I'm going through 35mm slides of my late father, and I'm trying to ID this photo of a "sky tower" in Germany, possibly Munich. The photo was taken between 1963 to 1966. I have searched the Internet to no avail. 
Any help much appreciated. 
Thanks, Tom
Well, I'm not seeing a way to post a photo, so back to the drawing board.


----------



## ThatOneGuy (Jan 13, 2012)

Is this it?








flickr by deepsphotos, on Flickr


----------



## tomfg (May 27, 2013)

*Germany Sky Tower*

No, that is not the one. The one in question has a 
"White" column, and a "Blue" observation room
that appears to traverse up the column.
Thanks, Tom


----------



## tim1807 (May 28, 2011)

?


----------



## tomfg (May 27, 2013)

*Sky Tower ID*

Nope, that's not it either. The one in question has a observation room that goes up and down the column.
Can I email someone the photo to post for me?
Do I need a certain amount of post before I can upload attachments, or is there another reason I don't have that authority?
Tom


----------



## ThatOneGuy (Jan 13, 2012)

I believe you need a certain amount of posts (more than 5 I think?) to post pictures to prove you aren't a spammer, but, I'm not fully certain of how the system works. In the meantime, I'll keep checking for a tower with that description


----------



## tomfg (May 27, 2013)

*German Sky Tower*

I've uploaded my photo of the German Sky tower at

http://p10.hostingprod.com/@grayhitandmiss.com/30.jpg

Hopefully you'll be able to see it there.
Thanks, Tom


----------



## Quall (Feb 15, 2006)

For future reference, SSC doesn't support attachments. You need to upload your photo to an image hosting website and place the link in the text field between a set of tags.

[quote][img]...[/quote]


----------



## tomfg (May 27, 2013)

*Sky Tower ID*

Quall, Thanks for the info. I did read over the FAQ on photos, etc., but I guess I have a great memory..... just short. My link works when I click on it, but perhaps no one else can see it. I'm not subscribed to any photo hosting sites, so hopefully I'll be able to attach photos soon.!
Tom


----------



## ThatOneGuy (Jan 13, 2012)

Hmm... It's not it but it looks extremely similar.


----------



## tomfg (May 27, 2013)

*Sky Tower ID*

Yes, Close, but "No Cigar",


----------



## tomfg (May 27, 2013)

*Munich Sky Tower*

Found out that the Sky Tower in question was indeed in Munich, Germany
where they had the 1965 International Transport Fair. I found a postcard online showing the tower, trains, rockets, etc. that were in my dad's slides.
I also found a short newspaper article online from 1965 saying the tower was about 300' tall, and that this fair was the "First and biggest world transport exhibit."

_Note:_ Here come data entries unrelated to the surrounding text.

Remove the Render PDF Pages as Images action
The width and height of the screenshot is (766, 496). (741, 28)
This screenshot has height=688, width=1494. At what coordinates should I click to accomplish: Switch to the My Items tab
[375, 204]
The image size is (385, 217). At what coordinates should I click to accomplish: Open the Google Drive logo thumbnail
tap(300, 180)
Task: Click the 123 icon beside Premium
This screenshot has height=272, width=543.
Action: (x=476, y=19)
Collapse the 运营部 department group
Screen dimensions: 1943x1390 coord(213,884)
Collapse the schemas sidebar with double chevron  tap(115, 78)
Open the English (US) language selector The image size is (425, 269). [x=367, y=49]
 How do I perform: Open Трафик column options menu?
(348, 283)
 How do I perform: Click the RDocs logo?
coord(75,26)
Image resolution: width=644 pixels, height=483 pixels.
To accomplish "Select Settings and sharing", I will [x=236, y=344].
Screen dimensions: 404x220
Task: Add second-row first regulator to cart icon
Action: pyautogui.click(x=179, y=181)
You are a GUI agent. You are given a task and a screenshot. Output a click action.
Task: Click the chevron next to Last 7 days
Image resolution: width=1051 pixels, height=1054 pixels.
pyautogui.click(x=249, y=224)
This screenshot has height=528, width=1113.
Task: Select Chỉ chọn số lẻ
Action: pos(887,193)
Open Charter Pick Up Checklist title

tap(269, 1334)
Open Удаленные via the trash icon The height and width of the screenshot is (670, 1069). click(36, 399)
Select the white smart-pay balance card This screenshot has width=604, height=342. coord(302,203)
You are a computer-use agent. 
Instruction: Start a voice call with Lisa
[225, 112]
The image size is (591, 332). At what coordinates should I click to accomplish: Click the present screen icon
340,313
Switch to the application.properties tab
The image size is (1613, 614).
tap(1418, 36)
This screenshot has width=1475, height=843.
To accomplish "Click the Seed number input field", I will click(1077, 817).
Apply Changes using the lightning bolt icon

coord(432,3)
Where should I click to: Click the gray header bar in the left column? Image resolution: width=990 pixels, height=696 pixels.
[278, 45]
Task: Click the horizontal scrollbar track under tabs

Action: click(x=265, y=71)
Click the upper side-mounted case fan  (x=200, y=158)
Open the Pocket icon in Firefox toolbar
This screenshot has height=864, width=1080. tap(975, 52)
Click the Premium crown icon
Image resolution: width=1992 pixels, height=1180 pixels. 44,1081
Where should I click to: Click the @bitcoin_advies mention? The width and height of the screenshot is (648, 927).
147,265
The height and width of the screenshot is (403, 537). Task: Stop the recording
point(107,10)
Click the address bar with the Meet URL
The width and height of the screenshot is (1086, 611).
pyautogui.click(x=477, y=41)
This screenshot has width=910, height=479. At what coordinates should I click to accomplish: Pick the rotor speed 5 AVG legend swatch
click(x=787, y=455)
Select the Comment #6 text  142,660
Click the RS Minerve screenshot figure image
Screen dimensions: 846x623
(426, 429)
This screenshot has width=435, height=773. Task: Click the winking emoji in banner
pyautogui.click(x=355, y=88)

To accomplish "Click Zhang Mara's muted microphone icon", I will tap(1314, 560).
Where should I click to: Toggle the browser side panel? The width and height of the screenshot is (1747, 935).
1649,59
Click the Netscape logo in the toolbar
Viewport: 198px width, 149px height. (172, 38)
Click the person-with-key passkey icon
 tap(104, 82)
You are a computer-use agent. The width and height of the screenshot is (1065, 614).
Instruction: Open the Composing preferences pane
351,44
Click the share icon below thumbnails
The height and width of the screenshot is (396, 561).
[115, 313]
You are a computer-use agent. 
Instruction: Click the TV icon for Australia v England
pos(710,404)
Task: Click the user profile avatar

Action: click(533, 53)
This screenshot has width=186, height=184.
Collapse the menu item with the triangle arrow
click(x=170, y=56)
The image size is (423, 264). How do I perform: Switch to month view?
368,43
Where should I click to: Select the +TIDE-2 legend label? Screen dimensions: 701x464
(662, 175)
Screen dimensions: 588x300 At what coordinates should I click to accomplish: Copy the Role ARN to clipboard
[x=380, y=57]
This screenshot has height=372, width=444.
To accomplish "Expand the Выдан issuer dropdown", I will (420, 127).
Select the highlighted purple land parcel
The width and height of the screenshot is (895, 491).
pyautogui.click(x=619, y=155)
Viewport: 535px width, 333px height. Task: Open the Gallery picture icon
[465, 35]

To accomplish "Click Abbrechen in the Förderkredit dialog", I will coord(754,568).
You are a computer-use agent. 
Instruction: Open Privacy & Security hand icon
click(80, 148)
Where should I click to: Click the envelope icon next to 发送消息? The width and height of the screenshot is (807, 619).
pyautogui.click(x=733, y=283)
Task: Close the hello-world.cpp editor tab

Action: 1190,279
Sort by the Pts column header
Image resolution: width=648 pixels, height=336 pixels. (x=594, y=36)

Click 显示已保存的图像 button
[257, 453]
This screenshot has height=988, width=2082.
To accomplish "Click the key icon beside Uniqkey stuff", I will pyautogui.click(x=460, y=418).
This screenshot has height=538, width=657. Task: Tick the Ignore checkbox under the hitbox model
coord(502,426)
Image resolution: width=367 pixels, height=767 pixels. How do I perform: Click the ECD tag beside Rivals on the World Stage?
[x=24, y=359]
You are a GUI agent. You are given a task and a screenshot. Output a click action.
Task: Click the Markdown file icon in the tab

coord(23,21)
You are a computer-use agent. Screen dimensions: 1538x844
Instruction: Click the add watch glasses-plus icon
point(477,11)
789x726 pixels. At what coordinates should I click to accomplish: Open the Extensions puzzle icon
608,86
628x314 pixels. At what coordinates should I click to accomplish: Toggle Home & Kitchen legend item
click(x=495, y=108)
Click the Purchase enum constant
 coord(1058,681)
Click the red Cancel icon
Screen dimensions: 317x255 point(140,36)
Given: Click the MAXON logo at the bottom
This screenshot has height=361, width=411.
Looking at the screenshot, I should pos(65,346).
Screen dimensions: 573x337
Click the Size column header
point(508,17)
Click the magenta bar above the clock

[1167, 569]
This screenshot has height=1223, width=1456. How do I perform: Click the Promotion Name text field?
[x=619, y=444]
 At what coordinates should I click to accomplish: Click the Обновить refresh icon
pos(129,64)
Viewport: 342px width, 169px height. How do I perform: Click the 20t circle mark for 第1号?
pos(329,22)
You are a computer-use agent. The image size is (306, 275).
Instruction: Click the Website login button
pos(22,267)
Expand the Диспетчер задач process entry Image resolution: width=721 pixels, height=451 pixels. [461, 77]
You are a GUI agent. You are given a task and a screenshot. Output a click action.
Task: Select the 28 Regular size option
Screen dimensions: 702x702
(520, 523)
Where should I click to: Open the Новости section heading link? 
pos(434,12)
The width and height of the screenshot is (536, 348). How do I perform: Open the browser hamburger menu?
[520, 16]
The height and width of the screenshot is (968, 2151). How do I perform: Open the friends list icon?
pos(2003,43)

I have not been able to determine if the tower still exist, but would be interesting in hearing from anyone that knows.
Thanks, Tom


----------



## wino (Sep 8, 2009)

^^ I posted the picture for you.


----------



## elculo (Aug 18, 2009)

Here's a list of TV towers in Germany:
http://de.wikipedia.org/wiki/Liste_der_höchsten_Fernseh-_und_Fernmeldetürme_in_Deutschland

I couldn't find the tower you showed on that list at first sight, maybe if you take a closer look, also there are some towers without pictures which you could google.


----------



## tomfg (May 27, 2013)

*Sky Tower ID*

Thanks for posting the photo. I went thru the whole Wikipedia list last night, but I didn't find the tower. 
If you Google Photos "1965 Munich International Transport Fair" you should see a black and white photo of the tower.
Wonder if it still stands?


----------